The one certain dimension of US demographics these days is that the fastest growing segment of the American population is comprised of people above the age of 65.
We, and all our institutions, as a result, are a greying breed.
At the same time, we are, in fact, the healthiest, longest lived, most educated, most active body of elders the world has ever known.
The only real problem with that is that we are doing it in the face of a youth culture left to drive a capitalist economy that thrives on sales.
So, what we sell is either to youth, about youth, or for the sake of affecting youth. But after all the pictures of 60-looking 80 year olds going by on their bikes fade off the screen, the world is left with, at best, a very partial look at what it means to be an elder.
Especially for those who never did like biking much to begin with.
The truth of the matter is that all of life, at any age, is about ripening. Life is about doing every age well, learning what we are meant to learn from it and giving to it what we are meant to give back to it.
The young give energy and wonder and enthusiasm and heart-breaking effort to becoming an accomplished, respected, recognized adult. And for their efforts they reap achievement and identity and self-determination.

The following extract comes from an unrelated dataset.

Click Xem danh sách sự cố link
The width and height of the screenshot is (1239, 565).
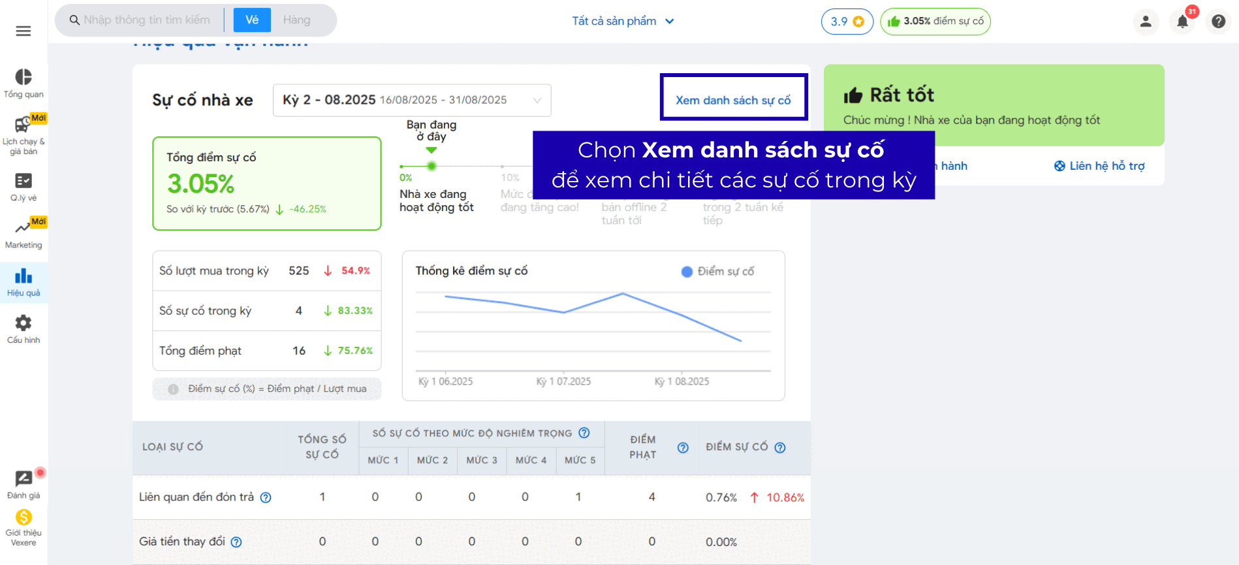click(x=733, y=100)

The middle-aged give commitment and leadership, imagination and generativity. They build and rebuild the world from one age to another. And for their efforts they get status, and some kind of power, however slight, and the satisfaction that comes from a sense of accomplishment.
The elderly have different tasks entirely.
The elderly come to this stage of life largely finished with a building block mentality. They have built all they want to build. It is their task in life now to evaluate what has become of it, what it did to them, what of good they can leave behind them.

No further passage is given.